REQUIREMENT:
Copying exactly, give the lines in the material below from the one with "Screen dimensions: 616x644" to the one with "Task: Click the empty", ends included, and nothing besides.

═══

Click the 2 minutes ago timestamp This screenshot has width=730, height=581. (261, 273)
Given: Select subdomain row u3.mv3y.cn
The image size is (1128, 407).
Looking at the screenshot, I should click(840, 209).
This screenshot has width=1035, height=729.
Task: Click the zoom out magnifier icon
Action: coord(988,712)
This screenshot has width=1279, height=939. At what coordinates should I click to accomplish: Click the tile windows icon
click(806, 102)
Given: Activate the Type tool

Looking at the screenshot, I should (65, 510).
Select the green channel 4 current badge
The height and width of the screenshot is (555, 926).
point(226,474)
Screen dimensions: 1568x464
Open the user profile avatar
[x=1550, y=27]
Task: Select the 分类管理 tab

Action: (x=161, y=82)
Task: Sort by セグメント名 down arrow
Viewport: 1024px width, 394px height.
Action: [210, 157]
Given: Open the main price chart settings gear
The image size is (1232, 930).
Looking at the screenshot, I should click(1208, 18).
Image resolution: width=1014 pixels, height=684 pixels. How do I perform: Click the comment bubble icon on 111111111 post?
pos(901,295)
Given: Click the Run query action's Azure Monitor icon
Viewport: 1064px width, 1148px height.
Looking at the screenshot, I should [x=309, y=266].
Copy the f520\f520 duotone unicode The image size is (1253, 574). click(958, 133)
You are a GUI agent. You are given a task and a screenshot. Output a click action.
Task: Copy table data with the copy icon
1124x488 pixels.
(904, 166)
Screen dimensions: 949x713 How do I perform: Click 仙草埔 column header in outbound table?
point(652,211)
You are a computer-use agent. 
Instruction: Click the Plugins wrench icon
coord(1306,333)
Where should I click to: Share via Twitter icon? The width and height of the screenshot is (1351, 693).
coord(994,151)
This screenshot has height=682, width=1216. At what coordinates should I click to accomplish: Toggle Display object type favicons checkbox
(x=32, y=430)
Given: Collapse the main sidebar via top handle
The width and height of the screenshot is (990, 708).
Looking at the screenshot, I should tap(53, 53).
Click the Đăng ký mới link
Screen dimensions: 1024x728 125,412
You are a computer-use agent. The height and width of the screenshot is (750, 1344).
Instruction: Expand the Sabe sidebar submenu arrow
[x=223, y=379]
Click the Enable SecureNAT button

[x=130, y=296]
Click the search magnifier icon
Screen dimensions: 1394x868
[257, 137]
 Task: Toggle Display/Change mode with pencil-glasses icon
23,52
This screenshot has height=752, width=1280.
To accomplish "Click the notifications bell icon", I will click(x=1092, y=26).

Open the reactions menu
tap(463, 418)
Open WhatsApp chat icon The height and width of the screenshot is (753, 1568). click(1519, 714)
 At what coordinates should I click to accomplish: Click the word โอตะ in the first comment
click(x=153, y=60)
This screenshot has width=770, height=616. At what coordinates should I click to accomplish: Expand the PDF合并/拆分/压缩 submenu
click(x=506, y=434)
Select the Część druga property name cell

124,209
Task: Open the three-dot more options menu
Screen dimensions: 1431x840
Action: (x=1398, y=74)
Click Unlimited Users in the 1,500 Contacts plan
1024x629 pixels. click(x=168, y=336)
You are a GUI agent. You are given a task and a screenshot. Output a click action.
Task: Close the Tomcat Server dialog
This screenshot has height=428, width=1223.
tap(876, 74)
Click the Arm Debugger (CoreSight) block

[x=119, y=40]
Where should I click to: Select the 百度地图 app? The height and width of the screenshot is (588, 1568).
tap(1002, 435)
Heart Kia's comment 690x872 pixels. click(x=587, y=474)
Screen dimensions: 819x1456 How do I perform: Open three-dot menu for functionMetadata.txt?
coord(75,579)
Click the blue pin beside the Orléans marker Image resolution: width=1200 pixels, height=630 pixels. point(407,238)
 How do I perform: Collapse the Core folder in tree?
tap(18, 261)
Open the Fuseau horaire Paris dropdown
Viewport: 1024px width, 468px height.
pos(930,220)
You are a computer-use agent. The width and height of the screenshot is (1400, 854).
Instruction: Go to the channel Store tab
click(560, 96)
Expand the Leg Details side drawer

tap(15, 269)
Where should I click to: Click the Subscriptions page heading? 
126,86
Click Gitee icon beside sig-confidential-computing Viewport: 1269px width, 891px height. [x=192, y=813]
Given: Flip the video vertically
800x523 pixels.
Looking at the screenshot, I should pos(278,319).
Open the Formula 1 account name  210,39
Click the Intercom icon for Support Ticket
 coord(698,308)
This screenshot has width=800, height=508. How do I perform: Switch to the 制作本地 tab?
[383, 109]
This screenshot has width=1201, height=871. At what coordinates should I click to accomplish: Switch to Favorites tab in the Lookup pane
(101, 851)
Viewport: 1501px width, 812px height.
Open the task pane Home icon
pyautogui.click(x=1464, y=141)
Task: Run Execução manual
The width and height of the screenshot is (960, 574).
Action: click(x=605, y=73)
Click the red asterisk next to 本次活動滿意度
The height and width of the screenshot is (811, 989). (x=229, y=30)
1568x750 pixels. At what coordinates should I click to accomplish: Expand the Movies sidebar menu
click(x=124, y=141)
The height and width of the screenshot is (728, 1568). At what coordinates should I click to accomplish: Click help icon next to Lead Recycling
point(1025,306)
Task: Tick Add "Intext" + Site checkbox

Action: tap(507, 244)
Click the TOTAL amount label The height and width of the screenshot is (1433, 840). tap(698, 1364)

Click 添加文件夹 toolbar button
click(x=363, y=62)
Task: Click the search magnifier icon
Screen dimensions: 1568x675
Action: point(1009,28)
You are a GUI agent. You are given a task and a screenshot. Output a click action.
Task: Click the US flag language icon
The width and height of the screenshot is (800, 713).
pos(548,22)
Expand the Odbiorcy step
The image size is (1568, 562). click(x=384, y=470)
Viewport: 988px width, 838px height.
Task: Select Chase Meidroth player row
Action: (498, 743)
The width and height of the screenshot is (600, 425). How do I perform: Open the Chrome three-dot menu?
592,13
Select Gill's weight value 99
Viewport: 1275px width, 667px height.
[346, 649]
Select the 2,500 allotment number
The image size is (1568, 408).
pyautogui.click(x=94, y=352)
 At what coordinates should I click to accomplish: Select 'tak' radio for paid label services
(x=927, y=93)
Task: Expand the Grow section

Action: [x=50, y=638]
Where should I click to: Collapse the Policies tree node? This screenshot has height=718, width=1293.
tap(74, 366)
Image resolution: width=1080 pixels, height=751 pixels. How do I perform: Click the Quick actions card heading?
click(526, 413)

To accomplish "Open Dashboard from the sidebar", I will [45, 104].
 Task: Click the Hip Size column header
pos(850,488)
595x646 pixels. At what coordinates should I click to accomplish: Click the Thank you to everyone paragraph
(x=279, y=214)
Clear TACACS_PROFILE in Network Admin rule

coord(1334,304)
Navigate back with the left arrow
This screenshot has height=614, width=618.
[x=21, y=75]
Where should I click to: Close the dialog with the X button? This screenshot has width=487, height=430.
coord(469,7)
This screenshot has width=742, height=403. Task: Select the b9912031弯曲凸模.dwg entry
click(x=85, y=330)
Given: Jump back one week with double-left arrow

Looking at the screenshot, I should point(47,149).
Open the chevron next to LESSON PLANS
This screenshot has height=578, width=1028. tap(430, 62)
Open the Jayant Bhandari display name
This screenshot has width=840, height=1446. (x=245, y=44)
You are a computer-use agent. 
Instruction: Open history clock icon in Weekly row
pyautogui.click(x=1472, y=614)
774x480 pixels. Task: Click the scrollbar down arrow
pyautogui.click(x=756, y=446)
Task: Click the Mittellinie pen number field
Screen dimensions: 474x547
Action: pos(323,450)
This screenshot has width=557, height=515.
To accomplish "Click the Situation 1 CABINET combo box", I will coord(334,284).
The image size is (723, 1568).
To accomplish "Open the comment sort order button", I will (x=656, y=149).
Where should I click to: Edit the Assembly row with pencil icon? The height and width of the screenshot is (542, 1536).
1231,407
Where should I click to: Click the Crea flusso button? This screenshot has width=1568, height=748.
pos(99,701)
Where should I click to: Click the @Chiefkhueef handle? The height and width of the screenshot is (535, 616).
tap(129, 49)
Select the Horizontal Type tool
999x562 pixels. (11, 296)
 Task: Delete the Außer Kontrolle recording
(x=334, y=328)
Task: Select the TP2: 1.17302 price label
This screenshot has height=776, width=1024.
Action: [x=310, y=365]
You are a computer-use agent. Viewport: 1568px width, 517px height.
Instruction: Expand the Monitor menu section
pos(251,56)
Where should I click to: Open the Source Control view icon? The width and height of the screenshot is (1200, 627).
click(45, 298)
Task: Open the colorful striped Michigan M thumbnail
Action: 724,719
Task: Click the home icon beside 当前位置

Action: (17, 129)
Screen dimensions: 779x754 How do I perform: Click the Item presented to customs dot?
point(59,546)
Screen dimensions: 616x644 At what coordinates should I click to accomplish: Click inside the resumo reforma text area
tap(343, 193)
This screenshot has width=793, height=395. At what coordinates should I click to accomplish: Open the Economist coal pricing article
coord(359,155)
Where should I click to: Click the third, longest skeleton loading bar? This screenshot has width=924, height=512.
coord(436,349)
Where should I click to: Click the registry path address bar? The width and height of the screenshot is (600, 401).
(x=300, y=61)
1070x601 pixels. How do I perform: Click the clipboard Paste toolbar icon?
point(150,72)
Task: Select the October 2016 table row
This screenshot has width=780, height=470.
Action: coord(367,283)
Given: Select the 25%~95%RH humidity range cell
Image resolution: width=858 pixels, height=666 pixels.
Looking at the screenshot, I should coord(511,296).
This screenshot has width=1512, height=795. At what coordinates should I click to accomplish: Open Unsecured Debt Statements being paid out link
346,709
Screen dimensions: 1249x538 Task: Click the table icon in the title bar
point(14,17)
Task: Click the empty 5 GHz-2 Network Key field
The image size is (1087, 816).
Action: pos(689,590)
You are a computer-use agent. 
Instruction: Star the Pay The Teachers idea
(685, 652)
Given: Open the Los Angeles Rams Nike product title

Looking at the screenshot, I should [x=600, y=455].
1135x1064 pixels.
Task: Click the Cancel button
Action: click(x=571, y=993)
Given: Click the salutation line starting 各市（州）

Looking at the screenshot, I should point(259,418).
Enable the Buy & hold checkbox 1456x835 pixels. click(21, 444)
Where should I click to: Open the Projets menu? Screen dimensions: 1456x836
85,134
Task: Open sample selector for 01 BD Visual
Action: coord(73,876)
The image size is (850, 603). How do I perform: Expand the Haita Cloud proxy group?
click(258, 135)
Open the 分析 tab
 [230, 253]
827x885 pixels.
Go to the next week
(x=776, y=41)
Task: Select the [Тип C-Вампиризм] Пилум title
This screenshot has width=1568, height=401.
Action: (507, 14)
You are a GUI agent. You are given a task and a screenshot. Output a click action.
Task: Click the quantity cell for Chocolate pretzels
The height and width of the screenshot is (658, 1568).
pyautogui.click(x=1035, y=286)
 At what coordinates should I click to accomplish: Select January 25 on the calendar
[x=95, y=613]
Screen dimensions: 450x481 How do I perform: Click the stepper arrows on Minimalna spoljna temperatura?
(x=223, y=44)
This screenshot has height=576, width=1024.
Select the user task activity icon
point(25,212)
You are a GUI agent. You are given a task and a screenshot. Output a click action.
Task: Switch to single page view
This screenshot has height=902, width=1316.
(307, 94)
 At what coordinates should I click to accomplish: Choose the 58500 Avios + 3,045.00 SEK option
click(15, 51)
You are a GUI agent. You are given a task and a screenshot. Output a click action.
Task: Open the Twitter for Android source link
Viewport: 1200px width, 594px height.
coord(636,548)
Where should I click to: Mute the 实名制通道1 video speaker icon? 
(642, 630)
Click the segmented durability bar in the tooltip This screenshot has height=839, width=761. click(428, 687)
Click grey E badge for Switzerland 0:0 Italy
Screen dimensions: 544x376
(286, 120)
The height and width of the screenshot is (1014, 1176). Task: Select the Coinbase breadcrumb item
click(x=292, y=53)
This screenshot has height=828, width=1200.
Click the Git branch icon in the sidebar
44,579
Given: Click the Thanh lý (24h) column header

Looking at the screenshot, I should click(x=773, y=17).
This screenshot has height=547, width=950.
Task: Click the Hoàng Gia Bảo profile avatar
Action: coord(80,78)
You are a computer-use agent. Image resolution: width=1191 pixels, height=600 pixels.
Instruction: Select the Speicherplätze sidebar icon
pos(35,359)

═══

EXERCISE RESPONSE:
Screen dimensions: 616x644 At what coordinates should I click to accomplish: Click inside the resumo reforma text area
tap(343, 193)
This screenshot has width=793, height=395. At what coordinates should I click to accomplish: Open the Economist coal pricing article
coord(359,155)
Where should I click to: Click the third, longest skeleton loading bar? This screenshot has width=924, height=512.
coord(436,349)
Where should I click to: Click the registry path address bar? The width and height of the screenshot is (600, 401).
(x=300, y=61)
1070x601 pixels. How do I perform: Click the clipboard Paste toolbar icon?
point(150,72)
Task: Select the October 2016 table row
This screenshot has width=780, height=470.
Action: coord(367,283)
Given: Select the 25%~95%RH humidity range cell
Image resolution: width=858 pixels, height=666 pixels.
Looking at the screenshot, I should coord(511,296).
This screenshot has width=1512, height=795. At what coordinates should I click to accomplish: Open Unsecured Debt Statements being paid out link
346,709
Screen dimensions: 1249x538 Task: Click the table icon in the title bar
point(14,17)
Task: Click the empty 5 GHz-2 Network Key field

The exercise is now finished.